### [PROBLEM STATEMENT]
Continue the review of Alan Pownall's album True Love Stories from where it stops, in the same voice.

Okay, pop fans, this one’s for you. Alan Pownall writes honest pop songs. He doesn’t try to sound clever, he doesn’t rely on heavy production tricks, he makes no attempts at indie cool posturing, and each song comes without even a hint of irony. It’s either very refreshing or a little cheesy.
His debut full-length, True Love Stories, is a collection of radio-friendly pop tunes built around guitar rhythms that recall some nonspecific Caribbean locale. It’s very light and summery, the sort of record you really only want to listen to in warm weather when the sun is shining. The choruses are consistently strong and usually wailed in a fashion that begs the listener to do the same.
For Pownall, these true love stories are mostly failed love stories; just about every song is about loving a girl who is no longer in the picture. It’s subtle, too; there’s no overt complaining, it’s more of an afterthought that each of the girls he’s singing about has spurned his affections. He has hidden his heartbreak very neatly under bubbly, infectious pop tracks, so while his lyrics speak of longing his tunes bop along in the happiest of ways. His emphasis is quite smooth; on ‘Clara,’ when he bemoans a girl who’s done him wrong, you notice her name in the chorus well before you process his inquisitions of "What came over you?/What was wrong with you?" It’s a formula that at least keeps a guise of cheerfulness in place.

### [DATA FOR ANALYSIS]
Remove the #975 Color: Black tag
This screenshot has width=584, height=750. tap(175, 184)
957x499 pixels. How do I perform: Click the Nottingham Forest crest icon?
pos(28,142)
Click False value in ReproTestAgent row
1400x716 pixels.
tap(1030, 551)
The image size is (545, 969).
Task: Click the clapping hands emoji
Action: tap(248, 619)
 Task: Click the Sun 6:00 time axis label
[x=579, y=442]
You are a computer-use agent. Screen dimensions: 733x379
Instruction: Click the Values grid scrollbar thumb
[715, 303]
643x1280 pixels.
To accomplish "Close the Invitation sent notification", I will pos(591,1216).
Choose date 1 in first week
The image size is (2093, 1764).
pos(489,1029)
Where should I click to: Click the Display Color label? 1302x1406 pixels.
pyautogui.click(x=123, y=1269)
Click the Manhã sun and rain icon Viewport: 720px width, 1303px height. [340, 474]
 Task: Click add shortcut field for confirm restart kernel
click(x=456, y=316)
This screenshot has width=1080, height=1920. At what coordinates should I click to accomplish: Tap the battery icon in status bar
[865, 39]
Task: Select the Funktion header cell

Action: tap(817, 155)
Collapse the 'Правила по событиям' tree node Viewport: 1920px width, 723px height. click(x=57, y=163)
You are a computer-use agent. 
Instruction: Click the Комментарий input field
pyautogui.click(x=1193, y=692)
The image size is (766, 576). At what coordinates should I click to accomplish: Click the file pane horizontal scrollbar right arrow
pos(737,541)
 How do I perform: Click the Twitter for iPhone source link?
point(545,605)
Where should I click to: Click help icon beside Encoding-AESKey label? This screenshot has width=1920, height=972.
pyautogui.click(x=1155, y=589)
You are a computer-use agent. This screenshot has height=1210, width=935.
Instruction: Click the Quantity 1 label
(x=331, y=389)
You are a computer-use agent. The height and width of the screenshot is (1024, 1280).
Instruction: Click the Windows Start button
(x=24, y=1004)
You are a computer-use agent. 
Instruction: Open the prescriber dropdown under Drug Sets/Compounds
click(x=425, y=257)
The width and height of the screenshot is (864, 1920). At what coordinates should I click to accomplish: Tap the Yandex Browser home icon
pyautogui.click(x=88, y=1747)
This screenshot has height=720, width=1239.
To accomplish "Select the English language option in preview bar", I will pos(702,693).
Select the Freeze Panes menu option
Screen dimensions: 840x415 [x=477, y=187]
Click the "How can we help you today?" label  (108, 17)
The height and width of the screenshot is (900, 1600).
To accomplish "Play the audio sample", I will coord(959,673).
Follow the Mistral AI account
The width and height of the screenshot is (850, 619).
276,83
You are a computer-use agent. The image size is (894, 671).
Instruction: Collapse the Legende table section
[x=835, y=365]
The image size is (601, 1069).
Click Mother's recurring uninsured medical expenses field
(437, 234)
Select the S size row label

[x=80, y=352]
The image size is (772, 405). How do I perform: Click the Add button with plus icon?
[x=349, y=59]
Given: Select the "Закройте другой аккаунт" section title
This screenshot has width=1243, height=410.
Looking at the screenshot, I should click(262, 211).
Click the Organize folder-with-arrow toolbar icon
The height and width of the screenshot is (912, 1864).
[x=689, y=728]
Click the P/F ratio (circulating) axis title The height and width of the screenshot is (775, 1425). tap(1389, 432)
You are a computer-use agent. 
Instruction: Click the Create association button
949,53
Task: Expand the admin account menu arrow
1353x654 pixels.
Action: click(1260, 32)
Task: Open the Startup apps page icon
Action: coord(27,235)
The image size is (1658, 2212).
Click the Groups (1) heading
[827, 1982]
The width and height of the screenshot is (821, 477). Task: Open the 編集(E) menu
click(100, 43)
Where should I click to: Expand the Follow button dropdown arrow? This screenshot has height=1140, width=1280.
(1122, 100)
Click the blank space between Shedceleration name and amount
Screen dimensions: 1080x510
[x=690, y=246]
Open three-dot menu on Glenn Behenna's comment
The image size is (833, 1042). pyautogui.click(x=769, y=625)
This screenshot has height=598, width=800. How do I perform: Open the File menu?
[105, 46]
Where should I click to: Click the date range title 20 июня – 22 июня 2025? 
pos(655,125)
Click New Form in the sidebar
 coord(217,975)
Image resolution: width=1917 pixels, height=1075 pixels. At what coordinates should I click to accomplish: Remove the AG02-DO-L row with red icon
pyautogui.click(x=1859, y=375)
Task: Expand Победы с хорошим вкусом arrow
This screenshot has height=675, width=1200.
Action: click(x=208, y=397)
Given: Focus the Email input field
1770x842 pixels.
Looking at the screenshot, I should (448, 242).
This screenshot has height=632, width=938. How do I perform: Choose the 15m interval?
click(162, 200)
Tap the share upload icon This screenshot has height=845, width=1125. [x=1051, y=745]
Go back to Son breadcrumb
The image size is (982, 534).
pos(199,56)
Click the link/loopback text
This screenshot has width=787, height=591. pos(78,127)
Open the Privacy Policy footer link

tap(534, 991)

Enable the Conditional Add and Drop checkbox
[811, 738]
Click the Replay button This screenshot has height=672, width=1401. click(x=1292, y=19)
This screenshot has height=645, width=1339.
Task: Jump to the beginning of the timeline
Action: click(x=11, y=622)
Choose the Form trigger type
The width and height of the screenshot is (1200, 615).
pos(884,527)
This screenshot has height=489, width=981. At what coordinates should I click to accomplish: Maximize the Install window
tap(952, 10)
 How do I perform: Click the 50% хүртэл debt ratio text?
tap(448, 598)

### [REPLY]
And it’s a formula Pownall should stick to. His curious, sombre attempt to emulate Jack Johnson on ‘Colourful Day’ smacks of someone trying desperately to be perceived as ‘deep.’ While fairly successful as pastiche, it’s kind of a buzz kill after the hand-clapping fun of ‘Don’t You Know Me’.
As if to compensate, a rare display of personality comes later in the album with ‘The Others’. The subdued, introspective number is fringed by a single violin, and boasts perhaps the only whimsy of the album, whether or not whimsy was the intention. And yeah he’s still singing about a special someone who is more special than "the others" in question, but there’s a more personal element that Pownall doesn’t convey elsewhere on the album. The vocals sound as though he’s trying to hide his emotions, but his willingness to mention a struggle other than romantic makes him more human.
In many ways, Pownall is reminiscent of Michael Buble, or at least is as charming and not as insipid. This is by no means a slight on Pownall, but it does make me want to give the record to my mother. He has that adult contemporary appeal, but at least he has that genuine connection to his songs that is apparent when a songwriter sings his own compositions (said connection may or may not be interpreted as over-earnestness). There’s nothing weird or wacky, no left-field lyrics to cause offense. But in keeping things so tame, there’s not a whole lot to fall in love with.